ENTRIES SHOWN

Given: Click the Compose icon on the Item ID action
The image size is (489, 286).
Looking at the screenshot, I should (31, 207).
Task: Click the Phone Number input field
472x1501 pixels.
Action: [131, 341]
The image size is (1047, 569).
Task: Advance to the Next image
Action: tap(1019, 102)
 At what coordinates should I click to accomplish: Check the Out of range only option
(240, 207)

EXERCISE DETAILS
Please put every line of the material above into a Markdown table with the columns Row and Line, skipping blank lines.

WRITTEN REPLY
| Row | Line |
|---|---|
| 1 | Given: Click the Compose icon on the Item ID action |
| 2 | The image size is (489, 286). |
| 3 | Looking at the screenshot, I should (31, 207). |
| 4 | Task: Click the Phone Number input field |
| 5 | 472x1501 pixels. |
| 6 | Action: [131, 341] |
| 7 | The image size is (1047, 569). |
| 8 | Task: Advance to the Next image |
| 9 | Action: tap(1019, 102) |
| 10 |  At what coordinates should I click to accomplish: Check the Out of range only option |
| 11 | (240, 207) |